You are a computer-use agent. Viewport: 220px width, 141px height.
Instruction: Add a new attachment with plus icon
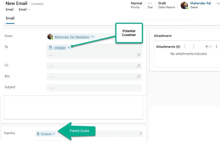tap(207, 46)
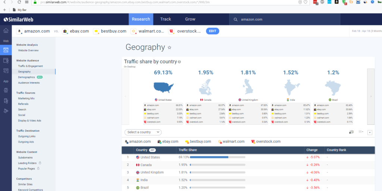The width and height of the screenshot is (382, 191).
Task: Open the Select a country dropdown
Action: [x=143, y=132]
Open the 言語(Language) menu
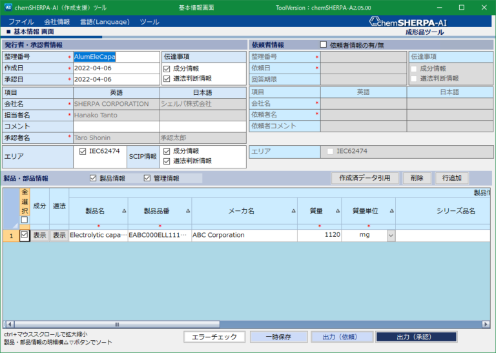 click(x=105, y=22)
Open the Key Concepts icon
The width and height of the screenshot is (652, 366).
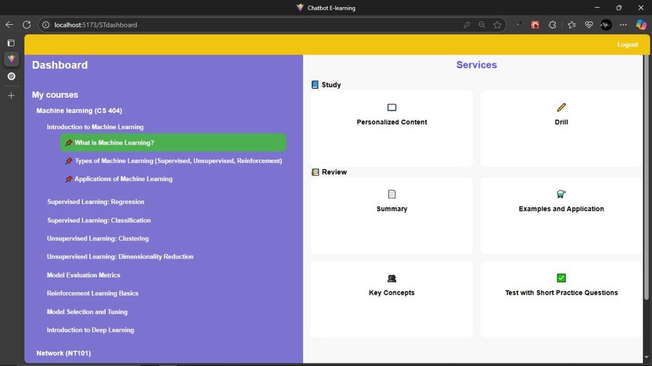tap(392, 278)
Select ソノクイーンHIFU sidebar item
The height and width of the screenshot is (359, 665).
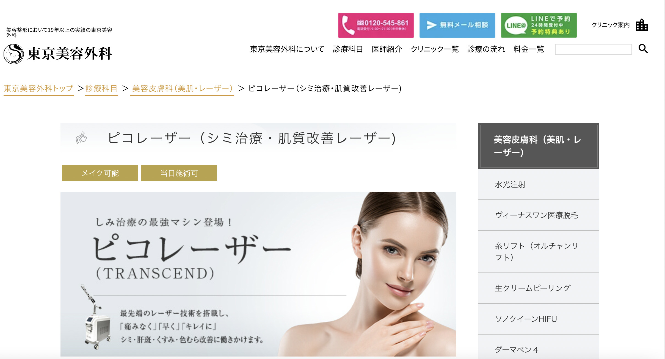(x=539, y=319)
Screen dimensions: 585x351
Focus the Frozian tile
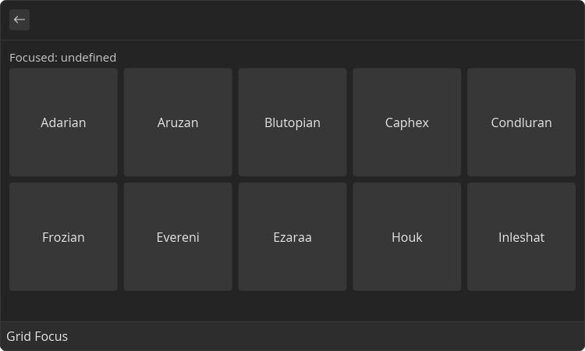[x=63, y=236]
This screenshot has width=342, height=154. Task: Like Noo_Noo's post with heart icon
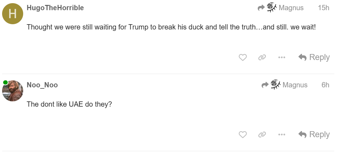243,134
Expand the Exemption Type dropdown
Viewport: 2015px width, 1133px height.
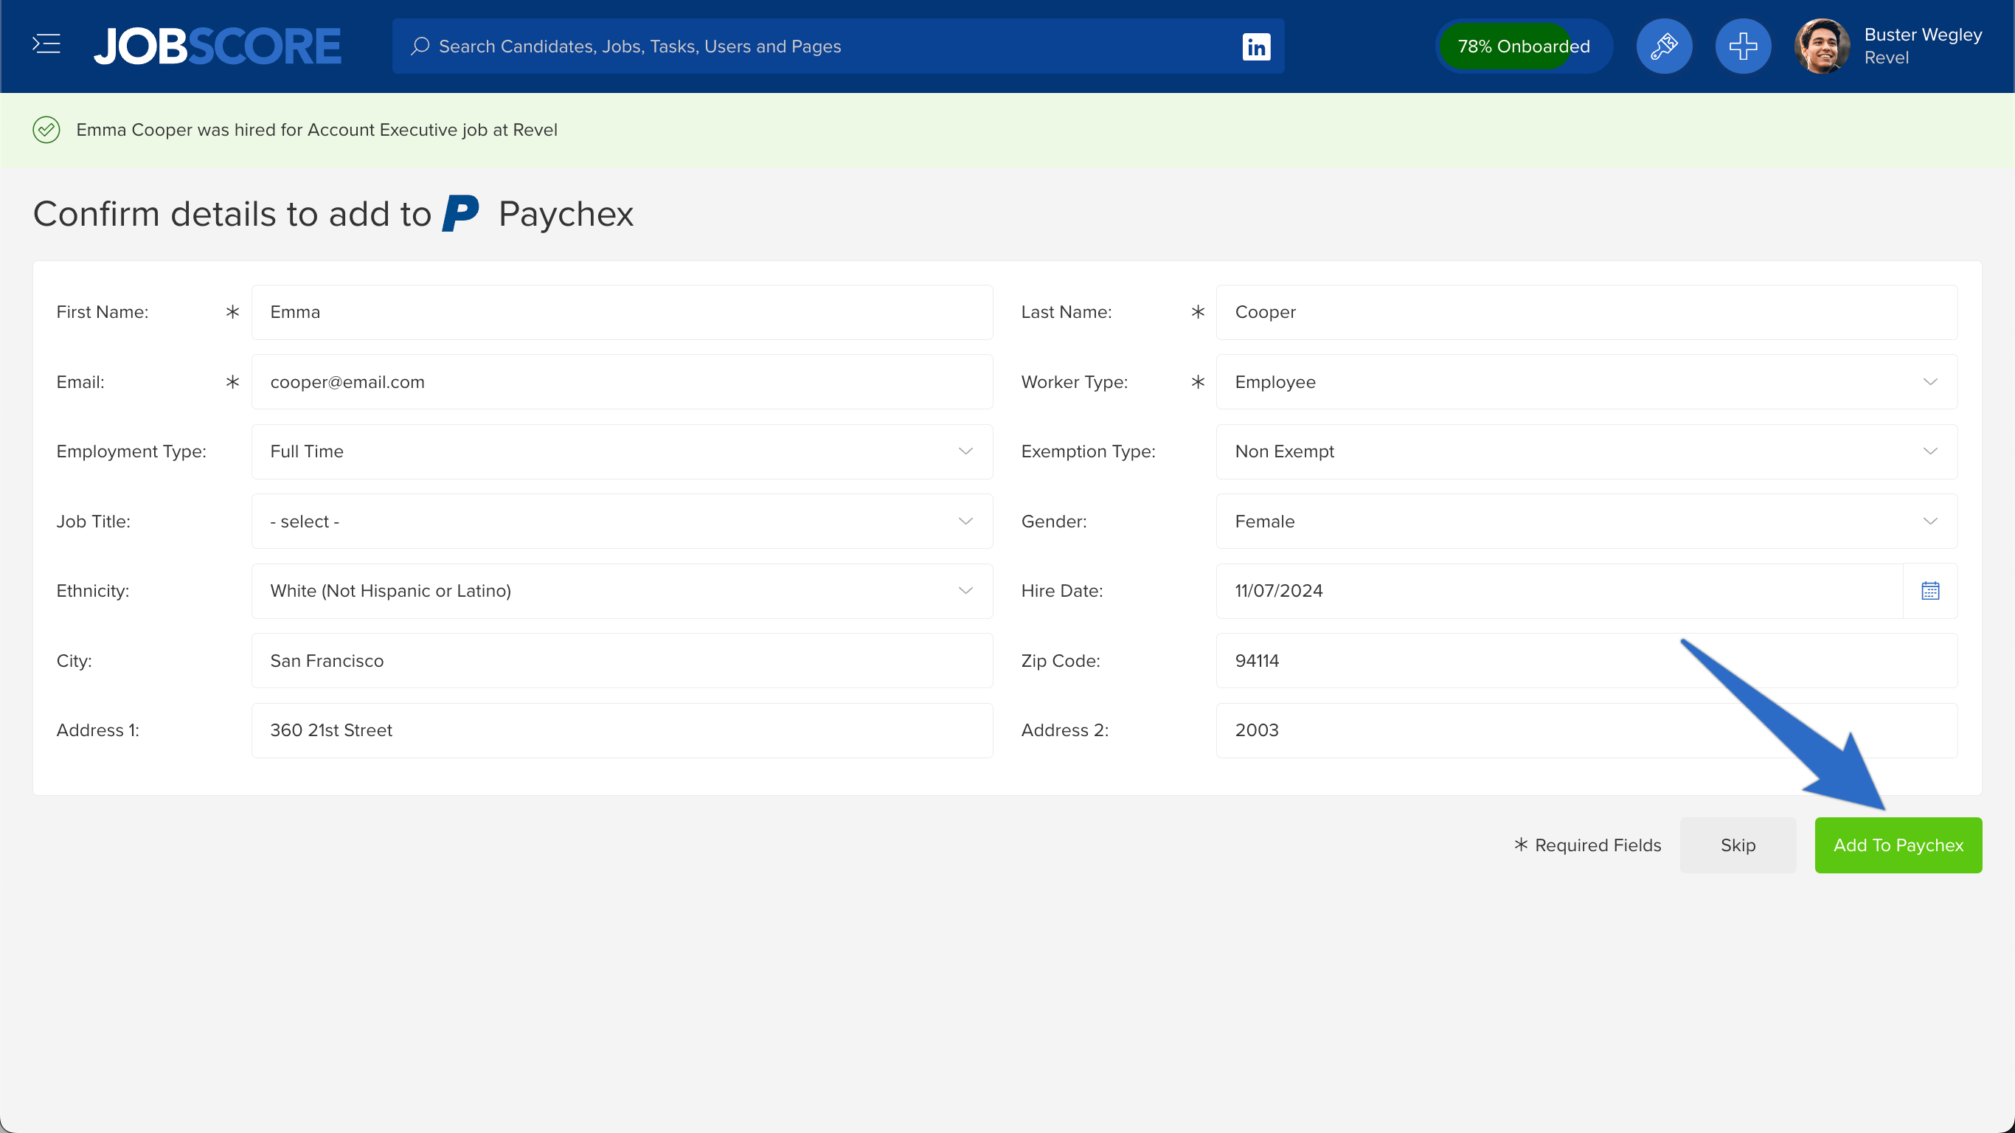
----------
» TASK INSTRUCTIONS:
If a record holds a picture, leave the picture out, but repeat every line exactly.

» SOLUTION FOR THIS TASK:
You are a computer-use agent. Viewport: 220px width, 141px height.
Instruction: Add a new attachment with plus icon
tap(207, 46)
The width and height of the screenshot is (382, 191).
Task: Open the Select a country dropdown
Action: [x=143, y=132]
Open the 言語(Language) menu
 click(x=105, y=22)
Open the Key Concepts icon
The width and height of the screenshot is (652, 366).
tap(392, 278)
Select ソノクイーンHIFU sidebar item
The height and width of the screenshot is (359, 665).
(x=539, y=319)
Screen dimensions: 585x351
Focus the Frozian tile
[x=63, y=236]
This screenshot has width=342, height=154. Task: Like Noo_Noo's post with heart icon
243,134
Expand the Exemption Type dropdown
Viewport: 2015px width, 1133px height.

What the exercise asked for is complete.